GIVEN REQUEST: Edit the lines below so that "Deactivate" becomes "Disable", leaving everything else the same.

Text and element pointing records:
────
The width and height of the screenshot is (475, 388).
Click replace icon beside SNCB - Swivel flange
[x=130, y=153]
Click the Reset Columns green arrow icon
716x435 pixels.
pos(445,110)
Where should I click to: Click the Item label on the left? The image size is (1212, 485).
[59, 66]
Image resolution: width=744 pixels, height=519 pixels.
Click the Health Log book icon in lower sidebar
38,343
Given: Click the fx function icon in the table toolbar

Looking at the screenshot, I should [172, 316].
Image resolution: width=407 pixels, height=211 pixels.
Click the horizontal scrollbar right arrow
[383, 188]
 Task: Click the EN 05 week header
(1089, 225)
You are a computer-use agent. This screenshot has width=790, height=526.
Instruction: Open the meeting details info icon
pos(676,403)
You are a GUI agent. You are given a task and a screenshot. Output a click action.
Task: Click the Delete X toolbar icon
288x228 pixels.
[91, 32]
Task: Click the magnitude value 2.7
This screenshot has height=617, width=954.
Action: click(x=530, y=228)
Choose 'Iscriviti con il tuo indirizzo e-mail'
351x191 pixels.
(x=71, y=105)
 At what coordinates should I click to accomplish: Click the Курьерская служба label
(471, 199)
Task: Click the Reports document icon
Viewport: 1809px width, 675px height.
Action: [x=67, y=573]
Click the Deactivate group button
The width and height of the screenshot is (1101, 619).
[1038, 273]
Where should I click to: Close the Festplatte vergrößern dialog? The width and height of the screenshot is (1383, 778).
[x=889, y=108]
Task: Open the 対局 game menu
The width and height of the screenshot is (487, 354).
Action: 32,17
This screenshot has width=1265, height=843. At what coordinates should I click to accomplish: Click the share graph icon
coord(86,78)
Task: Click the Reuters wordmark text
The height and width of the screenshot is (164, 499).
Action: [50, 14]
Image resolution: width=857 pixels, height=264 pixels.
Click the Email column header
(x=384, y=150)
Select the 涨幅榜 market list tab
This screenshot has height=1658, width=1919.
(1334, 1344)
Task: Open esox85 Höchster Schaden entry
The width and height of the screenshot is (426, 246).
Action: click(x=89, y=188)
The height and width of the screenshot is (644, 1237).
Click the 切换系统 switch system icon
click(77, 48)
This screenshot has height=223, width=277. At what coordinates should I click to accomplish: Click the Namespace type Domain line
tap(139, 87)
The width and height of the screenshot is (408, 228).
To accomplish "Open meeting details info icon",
────
ANSWER TO THE PROBLEM:
The width and height of the screenshot is (475, 388).
Click replace icon beside SNCB - Swivel flange
[x=130, y=153]
Click the Reset Columns green arrow icon
716x435 pixels.
pos(445,110)
Where should I click to: Click the Item label on the left? The image size is (1212, 485).
[59, 66]
Image resolution: width=744 pixels, height=519 pixels.
Click the Health Log book icon in lower sidebar
38,343
Given: Click the fx function icon in the table toolbar

Looking at the screenshot, I should [172, 316].
Image resolution: width=407 pixels, height=211 pixels.
Click the horizontal scrollbar right arrow
[383, 188]
 Task: Click the EN 05 week header
(1089, 225)
You are a computer-use agent. This screenshot has width=790, height=526.
Instruction: Open the meeting details info icon
pos(676,403)
You are a GUI agent. You are given a task and a screenshot. Output a click action.
Task: Click the Delete X toolbar icon
288x228 pixels.
[91, 32]
Task: Click the magnitude value 2.7
This screenshot has height=617, width=954.
Action: click(x=530, y=228)
Choose 'Iscriviti con il tuo indirizzo e-mail'
351x191 pixels.
(x=71, y=105)
 At what coordinates should I click to accomplish: Click the Курьерская служба label
(471, 199)
Task: Click the Reports document icon
Viewport: 1809px width, 675px height.
Action: [x=67, y=573]
Click the Disable group button
The width and height of the screenshot is (1101, 619).
[1038, 273]
Where should I click to: Close the Festplatte vergrößern dialog? The width and height of the screenshot is (1383, 778).
[x=889, y=108]
Task: Open the 対局 game menu
The width and height of the screenshot is (487, 354).
Action: 32,17
This screenshot has width=1265, height=843. At what coordinates should I click to accomplish: Click the share graph icon
coord(86,78)
Task: Click the Reuters wordmark text
The height and width of the screenshot is (164, 499).
Action: [50, 14]
Image resolution: width=857 pixels, height=264 pixels.
Click the Email column header
(x=384, y=150)
Select the 涨幅榜 market list tab
This screenshot has height=1658, width=1919.
(1334, 1344)
Task: Open esox85 Höchster Schaden entry
The width and height of the screenshot is (426, 246).
Action: click(x=89, y=188)
The height and width of the screenshot is (644, 1237).
Click the 切换系统 switch system icon
click(77, 48)
This screenshot has height=223, width=277. At what coordinates should I click to accomplish: Click the Namespace type Domain line
tap(139, 87)
The width and height of the screenshot is (408, 228).
To accomplish "Open meeting details info icon",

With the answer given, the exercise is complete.